Grey Room

Death from Above in Minard’s Napoleon Map

Richard Taws

Abstract

Ten months before he fled Paris for Bordeaux in September 1870, fearing advancing Prussian troops, French engineer Charles-Joseph Minard made the image for which he is best known, his Carte figurative des pertes successives en hommes de l’armée française dans la campagne de Russie, 1812–1813 (Figurative map of the successive losses of the French army during the Russian campaign, 1812–1813). Invoked frequently as a milestone in the history of cartography, this image, which shared a page with a less-celebrated map charting the loss of life in Hannibal’s army as it traversed theAlps during the Second Punic War, has since acquired totemic status among statisticians, geographers, and design historians.Edward R. Tufte’s memorable if somewhat hyperbolic suggestion that the map”may well be the best statistical graphic ever drawn” has been repeated faithfully by subsequent scholars. Yet despite the acclaim it has received—it assumes a venerable place in a genealogy of political infographics that runs from William Playfair to W.E.B. Du Bois, from Florence Nightingale to Forensic Architecture—Minard’s stark audit of military fatality is rarely considered in relation to contemporary visual practices other than the statistical cartography that preceded it and came after it.

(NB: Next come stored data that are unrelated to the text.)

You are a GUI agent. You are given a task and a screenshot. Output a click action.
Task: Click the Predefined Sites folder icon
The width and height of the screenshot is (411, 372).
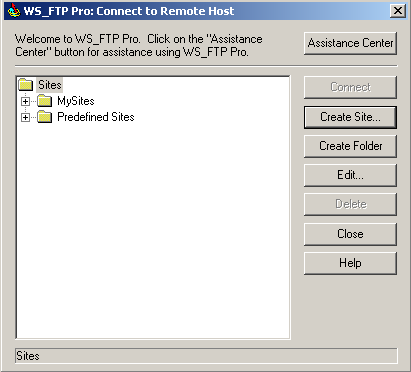tap(45, 117)

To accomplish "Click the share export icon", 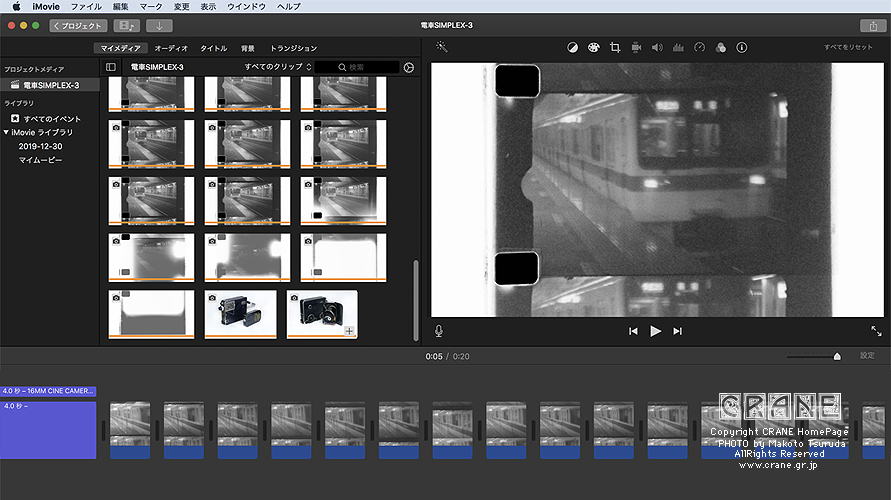I will (873, 25).
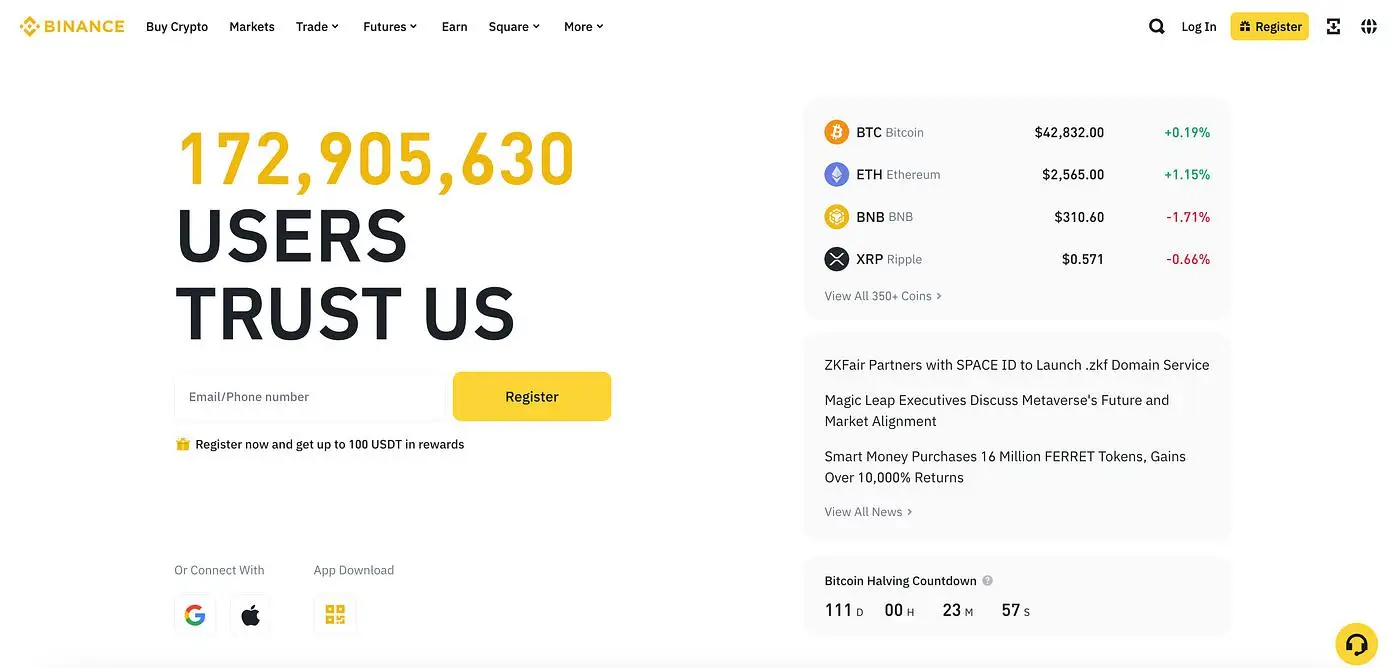1400x668 pixels.
Task: Connect with Apple icon
Action: pos(250,615)
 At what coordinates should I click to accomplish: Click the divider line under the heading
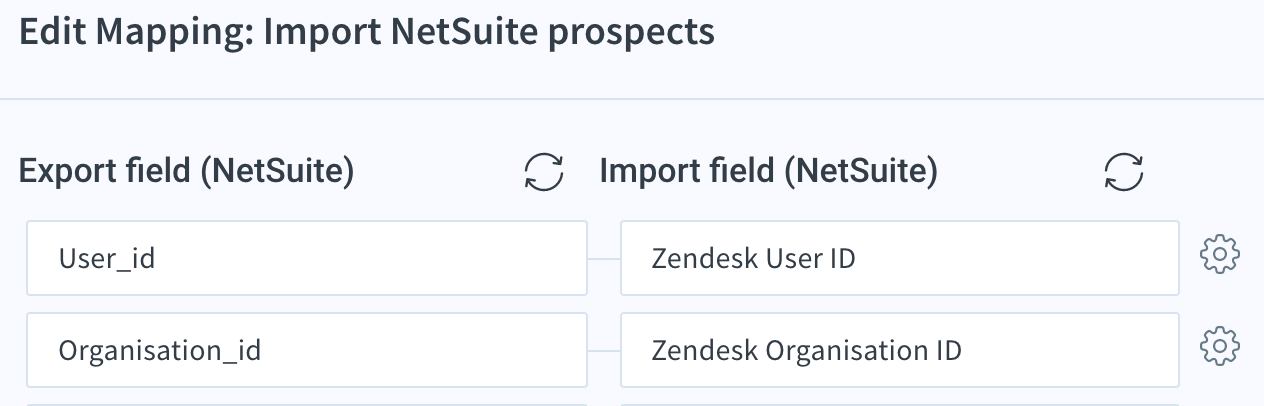point(632,99)
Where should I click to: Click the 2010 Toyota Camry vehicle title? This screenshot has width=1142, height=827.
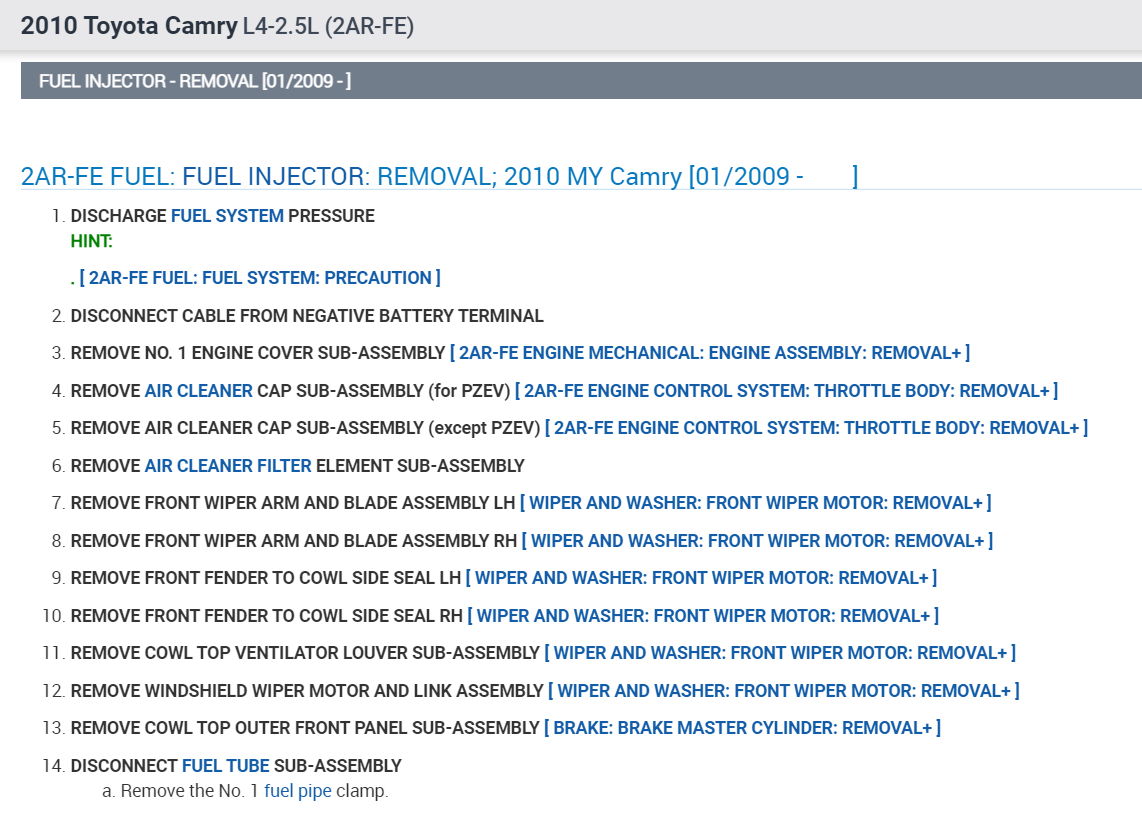(129, 26)
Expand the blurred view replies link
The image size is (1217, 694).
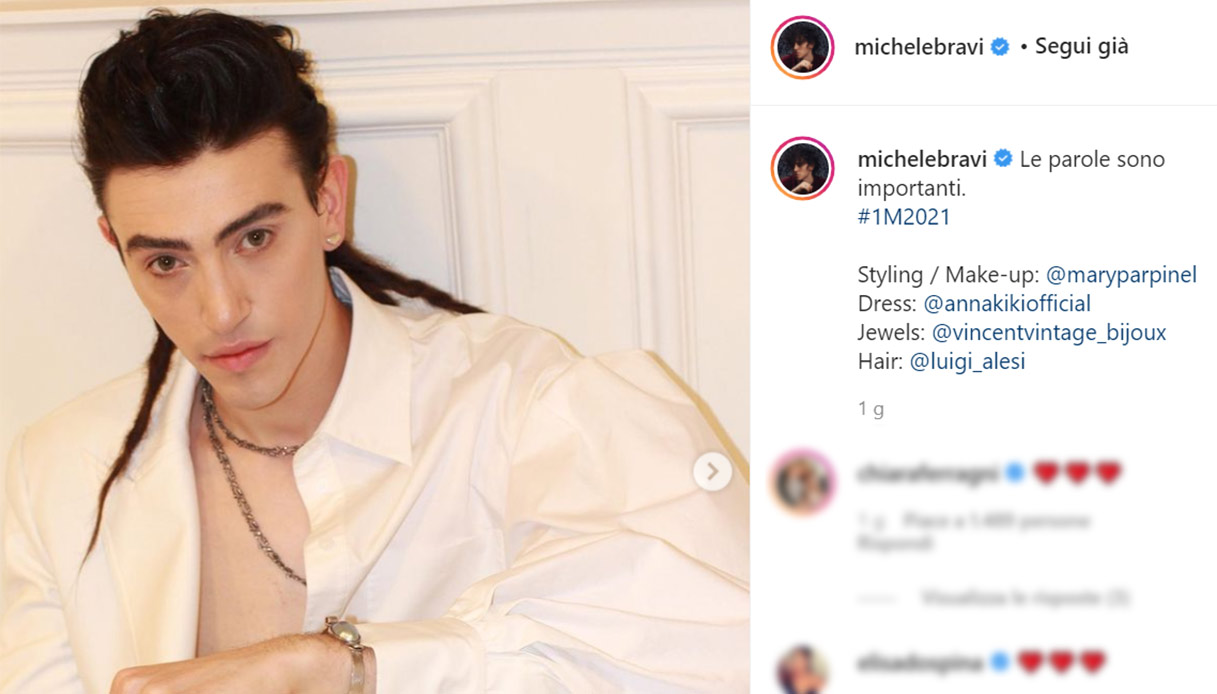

Both the subject of the Carte figurative and the context for its production tend to be muted in discussion of its informational economy, while for art history it has been little more than a curiosity.

Yet attention to its historical frame reveals an aspect of Minard’s Napoleon design that the arresting novelty of his statistical presentation obscures. For his map shared many features with existing visual genres—notably military painting and its reproductions—that traded in the representation and calibration of mass death and which had well-developed strategies of their own for presenting documentary evidence with affective immediacy.